Data shown >>
================================

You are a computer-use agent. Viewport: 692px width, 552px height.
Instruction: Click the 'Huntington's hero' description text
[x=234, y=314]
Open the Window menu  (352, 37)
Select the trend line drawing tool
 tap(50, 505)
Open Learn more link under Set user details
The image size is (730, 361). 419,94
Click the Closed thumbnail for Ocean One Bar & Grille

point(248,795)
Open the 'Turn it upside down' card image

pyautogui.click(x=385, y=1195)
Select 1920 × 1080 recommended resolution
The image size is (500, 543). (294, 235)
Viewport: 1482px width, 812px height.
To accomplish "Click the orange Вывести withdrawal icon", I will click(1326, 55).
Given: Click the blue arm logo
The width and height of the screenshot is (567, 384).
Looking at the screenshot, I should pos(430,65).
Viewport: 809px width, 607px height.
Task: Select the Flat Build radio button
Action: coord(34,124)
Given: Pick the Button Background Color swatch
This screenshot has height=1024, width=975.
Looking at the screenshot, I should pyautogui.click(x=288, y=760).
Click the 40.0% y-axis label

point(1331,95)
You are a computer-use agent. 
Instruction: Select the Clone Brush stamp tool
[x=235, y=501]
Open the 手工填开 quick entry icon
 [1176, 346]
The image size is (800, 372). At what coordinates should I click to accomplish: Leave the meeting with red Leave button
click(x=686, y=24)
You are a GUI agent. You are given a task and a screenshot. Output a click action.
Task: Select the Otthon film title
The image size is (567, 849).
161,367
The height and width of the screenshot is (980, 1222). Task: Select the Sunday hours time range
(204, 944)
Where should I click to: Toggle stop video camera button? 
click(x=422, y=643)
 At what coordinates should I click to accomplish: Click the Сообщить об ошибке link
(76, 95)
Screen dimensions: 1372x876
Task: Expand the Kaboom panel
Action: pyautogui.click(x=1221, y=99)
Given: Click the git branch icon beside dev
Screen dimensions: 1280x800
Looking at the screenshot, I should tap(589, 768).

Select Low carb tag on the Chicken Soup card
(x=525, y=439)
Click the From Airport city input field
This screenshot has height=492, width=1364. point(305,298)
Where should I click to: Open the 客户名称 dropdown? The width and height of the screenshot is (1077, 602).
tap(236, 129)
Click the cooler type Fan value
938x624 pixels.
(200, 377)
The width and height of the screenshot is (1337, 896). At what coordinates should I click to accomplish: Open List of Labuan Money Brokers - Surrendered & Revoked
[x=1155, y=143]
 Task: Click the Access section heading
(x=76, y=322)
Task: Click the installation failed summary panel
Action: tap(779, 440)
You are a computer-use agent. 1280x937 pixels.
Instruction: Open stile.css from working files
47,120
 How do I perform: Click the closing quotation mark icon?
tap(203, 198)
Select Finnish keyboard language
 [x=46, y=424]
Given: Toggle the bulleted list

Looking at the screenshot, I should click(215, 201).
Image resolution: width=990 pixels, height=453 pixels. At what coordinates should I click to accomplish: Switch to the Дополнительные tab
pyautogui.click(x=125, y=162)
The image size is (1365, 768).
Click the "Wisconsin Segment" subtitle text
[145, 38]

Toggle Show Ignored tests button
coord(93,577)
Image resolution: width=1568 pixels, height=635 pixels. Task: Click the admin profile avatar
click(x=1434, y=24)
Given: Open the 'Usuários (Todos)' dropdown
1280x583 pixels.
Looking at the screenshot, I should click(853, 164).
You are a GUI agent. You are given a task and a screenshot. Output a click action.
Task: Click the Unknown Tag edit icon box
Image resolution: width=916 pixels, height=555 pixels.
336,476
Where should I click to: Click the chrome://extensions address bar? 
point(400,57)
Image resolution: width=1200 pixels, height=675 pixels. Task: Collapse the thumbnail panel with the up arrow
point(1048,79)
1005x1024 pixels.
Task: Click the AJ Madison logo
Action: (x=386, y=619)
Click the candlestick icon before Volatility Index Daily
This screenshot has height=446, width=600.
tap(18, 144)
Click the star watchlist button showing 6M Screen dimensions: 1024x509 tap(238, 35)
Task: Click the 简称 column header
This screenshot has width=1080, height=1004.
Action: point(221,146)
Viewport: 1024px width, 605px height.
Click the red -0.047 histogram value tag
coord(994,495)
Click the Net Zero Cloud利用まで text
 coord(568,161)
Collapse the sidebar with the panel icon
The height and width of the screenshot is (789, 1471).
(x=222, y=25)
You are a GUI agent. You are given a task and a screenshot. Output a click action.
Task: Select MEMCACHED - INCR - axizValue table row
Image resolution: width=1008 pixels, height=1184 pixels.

================================

Work order >> Please copy every line from the entries that includes the word "computer".

Expected answer >>
You are a computer-use agent. Viewport: 692px width, 552px height.
You are a computer-use agent. 
You are a computer-use agent. 1280x937 pixels.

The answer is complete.